If blurring that line makes you uneasy, the honest tool is your verb. Open with "supported" or "assisted" and you've claimed real involvement without ever pretending you ran the show. You get to speak to the meatiest parts of a deal without overclaiming a word of it.
And here's the part that should change how you think about all of this:
Read that again. The resume line is a promise; the interview is where you keep it. Two interns can put the same deal on the page, and the one who walks in able to discuss it in granular detail, the screens, the model, the market, will always make the stronger impression, even if, on paper, he did less of the original work. That edge doesn't come from having been assigned more. It comes from preparation.
Which is the good news hiding in this whole section: the quality of your work, and your grasp of it, isn't frozen the moment an internship ends. Worried a deal didn't close, or wasn't "live"? It still belongs on your resume. You surely looked at a company or two, did the research, and shared an insight. If two hours of work isn't enough to speak to it well, spend ten more after the internship is over. Rebuild the model, reread the filings, and retell yourself the story of the deal until you could give it in your sleep. Be bold about what you put on the page, then work backward to earn it. (How to actually prepare and deliver a deal walkthrough is a subject of its own, and one worth its own deep dive.)
The takeaway is short: be confident, and never downplay your experiences.

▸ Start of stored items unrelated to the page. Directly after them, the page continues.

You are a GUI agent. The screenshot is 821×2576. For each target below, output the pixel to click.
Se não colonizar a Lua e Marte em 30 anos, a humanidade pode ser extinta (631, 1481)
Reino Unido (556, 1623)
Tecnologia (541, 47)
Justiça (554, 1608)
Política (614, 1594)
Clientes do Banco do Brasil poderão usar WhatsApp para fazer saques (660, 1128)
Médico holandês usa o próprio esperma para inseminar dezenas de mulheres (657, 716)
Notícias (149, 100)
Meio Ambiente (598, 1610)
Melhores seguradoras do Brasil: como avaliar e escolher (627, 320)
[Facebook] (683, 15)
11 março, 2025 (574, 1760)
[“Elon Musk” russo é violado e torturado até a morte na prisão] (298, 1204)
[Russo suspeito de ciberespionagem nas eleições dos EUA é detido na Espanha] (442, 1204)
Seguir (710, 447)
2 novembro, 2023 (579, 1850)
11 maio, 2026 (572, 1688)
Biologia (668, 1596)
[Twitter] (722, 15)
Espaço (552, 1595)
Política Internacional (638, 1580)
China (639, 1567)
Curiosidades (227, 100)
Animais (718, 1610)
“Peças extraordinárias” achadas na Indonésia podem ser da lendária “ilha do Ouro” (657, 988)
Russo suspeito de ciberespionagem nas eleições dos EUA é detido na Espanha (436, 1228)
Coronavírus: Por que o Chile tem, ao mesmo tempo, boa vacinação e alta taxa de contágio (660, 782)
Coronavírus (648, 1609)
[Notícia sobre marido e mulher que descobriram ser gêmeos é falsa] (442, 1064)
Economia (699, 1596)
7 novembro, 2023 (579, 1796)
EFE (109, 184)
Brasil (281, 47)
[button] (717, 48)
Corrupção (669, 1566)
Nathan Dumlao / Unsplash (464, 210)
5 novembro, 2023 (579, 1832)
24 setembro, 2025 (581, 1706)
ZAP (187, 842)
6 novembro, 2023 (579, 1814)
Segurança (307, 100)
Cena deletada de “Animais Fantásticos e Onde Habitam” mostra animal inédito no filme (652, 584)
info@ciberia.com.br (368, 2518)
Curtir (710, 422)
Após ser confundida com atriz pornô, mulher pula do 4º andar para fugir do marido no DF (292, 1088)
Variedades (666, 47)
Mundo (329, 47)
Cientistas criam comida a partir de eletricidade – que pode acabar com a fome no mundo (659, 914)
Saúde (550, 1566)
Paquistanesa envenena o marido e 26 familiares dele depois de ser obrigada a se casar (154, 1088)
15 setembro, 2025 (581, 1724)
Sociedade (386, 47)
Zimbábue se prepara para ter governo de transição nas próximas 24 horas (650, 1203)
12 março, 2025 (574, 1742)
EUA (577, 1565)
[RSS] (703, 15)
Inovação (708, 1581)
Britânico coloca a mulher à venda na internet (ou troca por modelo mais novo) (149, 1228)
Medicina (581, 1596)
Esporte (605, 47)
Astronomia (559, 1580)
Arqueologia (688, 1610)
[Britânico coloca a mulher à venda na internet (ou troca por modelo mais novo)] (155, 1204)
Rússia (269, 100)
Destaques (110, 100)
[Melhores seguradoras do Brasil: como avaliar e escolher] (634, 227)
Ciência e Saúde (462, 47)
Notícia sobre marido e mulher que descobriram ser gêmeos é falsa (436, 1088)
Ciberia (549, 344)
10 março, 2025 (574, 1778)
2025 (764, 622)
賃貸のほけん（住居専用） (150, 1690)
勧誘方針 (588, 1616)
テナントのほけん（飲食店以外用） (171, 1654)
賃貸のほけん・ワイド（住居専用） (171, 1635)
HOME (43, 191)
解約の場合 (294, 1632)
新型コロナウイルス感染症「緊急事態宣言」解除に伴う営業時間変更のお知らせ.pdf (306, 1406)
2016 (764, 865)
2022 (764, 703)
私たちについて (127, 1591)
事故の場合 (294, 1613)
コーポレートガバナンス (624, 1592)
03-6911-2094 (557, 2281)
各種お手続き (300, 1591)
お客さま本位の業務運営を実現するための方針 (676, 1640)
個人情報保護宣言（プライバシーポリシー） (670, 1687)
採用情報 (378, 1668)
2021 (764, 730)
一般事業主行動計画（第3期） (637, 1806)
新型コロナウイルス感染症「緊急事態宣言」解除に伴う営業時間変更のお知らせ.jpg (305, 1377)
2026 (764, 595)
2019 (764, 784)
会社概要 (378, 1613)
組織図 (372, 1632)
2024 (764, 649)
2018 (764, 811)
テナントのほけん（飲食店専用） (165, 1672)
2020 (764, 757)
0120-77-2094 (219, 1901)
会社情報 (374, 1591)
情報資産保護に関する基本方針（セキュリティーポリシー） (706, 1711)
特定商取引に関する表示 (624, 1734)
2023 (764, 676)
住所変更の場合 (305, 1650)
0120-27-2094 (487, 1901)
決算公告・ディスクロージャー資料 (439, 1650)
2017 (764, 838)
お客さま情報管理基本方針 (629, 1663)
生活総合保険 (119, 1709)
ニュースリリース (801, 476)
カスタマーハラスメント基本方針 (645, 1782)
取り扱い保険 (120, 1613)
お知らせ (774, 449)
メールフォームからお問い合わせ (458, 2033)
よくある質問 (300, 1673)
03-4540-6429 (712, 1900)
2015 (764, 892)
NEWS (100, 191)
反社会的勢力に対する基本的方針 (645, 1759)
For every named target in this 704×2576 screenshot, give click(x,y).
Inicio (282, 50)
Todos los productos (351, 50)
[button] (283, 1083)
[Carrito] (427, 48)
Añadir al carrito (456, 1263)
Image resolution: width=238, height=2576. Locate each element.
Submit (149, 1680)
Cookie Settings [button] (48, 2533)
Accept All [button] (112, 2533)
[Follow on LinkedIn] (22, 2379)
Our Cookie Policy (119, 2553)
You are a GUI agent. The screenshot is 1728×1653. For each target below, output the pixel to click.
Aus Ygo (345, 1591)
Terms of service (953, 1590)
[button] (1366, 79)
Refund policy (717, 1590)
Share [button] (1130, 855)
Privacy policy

The only one rooting for you is you.
Bringing it all together
A few things sit just outside what we've covered but are worth a flag. The very first bullet under each experience plays a different role: it sets the scene, a one-line contextualizer, and it follows its own formula. So does the "Selected Transaction Experience" label that bankers use to spotlight their deals, and the Skills and Interests lines at the bottom of the page. Each is its own subject in how a resume is structured, and each is worth learning once you have the bullet itself down.
But the bullet is where it starts. Remember where we began: the odds are you already have the ammunition. The work is done. All that's left is to write it like it was yours, because it was.